# HID kits, which ones are good nowadays?



## eyesack (Feb 22, 2006)

Hey guys, just got my alti back from the shop where it got it's alignment. Recently replaced all the shocks/struts with a friend... GOD DAMN I hate whoever put the nut on one of the rear top mounts!!! 

Anyway... lol, I have an old xenondepot kit in my car that the company doesn't carry parts for anymore, it's the one where they were using Phillips Ultinon parts. I think my driver's side ballast is dead since it won't ignite any more, and I know that it had been exposed to more moisture than it should have been. 

My questions to you guys are:
1. What vendors are good ones now? Been so long since I've done anything except look at my altima rot in the driveway.
2. What size bulb/conversion kit is it again? For some reason I think I remember an H1/H4 kit or something, I can't remember, and lighting has never been my forte.

Looking for the cheapest, most reliable kit available with warranty and good customer service should something happen.

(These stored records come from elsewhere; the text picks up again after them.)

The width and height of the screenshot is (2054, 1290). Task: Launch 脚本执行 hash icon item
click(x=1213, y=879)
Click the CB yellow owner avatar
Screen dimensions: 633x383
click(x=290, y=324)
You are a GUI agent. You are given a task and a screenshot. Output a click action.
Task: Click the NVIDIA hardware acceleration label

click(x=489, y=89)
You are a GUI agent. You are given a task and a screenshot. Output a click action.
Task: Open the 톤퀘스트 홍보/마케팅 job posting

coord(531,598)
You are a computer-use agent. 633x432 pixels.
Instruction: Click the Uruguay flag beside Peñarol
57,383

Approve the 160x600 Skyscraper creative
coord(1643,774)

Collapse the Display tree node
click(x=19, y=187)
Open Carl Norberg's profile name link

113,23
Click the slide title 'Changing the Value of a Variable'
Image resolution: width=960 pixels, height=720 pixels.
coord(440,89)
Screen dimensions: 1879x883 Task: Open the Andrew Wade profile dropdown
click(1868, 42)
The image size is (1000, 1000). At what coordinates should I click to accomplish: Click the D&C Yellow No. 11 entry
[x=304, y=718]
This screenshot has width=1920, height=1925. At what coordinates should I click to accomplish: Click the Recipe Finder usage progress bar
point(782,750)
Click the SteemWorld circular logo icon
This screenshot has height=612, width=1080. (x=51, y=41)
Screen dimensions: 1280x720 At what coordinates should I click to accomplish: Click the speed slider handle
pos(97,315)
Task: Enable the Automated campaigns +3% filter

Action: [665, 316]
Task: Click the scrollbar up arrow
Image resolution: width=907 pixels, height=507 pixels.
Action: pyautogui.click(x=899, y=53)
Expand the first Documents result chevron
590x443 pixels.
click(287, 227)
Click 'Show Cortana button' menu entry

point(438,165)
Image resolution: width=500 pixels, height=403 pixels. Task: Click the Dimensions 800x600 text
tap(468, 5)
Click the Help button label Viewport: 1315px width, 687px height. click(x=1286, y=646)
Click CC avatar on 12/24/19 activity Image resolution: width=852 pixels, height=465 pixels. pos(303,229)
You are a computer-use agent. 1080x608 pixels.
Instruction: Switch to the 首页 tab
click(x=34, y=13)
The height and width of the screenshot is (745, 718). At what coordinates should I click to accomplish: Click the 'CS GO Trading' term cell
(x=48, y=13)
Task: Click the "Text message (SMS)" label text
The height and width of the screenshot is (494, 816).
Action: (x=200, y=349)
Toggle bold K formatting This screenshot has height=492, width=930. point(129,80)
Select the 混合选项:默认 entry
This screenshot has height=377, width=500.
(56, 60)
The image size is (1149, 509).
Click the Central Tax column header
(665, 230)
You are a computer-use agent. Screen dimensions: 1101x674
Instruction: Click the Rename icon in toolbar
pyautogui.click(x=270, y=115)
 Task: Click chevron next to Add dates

Not sure if it's possible, but looking to spend <100 bucks since I'm living paycheck to paycheck since the economy crashed.

Thanks fellas,
Isaac


----------



## eyesack (Feb 22, 2006)

bumping lol


----------



## Nickaltima (Jan 11, 2008)

i just had to replace a set of shit ebay xentec hids in mine..if your cars 02-06 its H1..the bulb burned out just after a year and the seller "conveniently" couldnt find any info i bought something(fucking asshole) so i bought 50 watt set as oppose to the traditional and common 35 watt set from a authorized ebay seller selling euro effects(EFX) it was 180 shipped i just got them yesterday..and they are BRIGHT AS HELLLLLL haha the main reason i bought them is because there is a no hassle true lifetime warranty as long as no parts were altered or visibly damaged from a accident or what not..also my shitty 1st ebay set were garbage from jump street the night i put them in the pass side bulb wouldnt ignite i would have to turn on/off 5 or so times so..if you can scrounge up the xtra 80 bucks go for the 50w efx kit..they have a 35w kit for around 130 i believe too


----------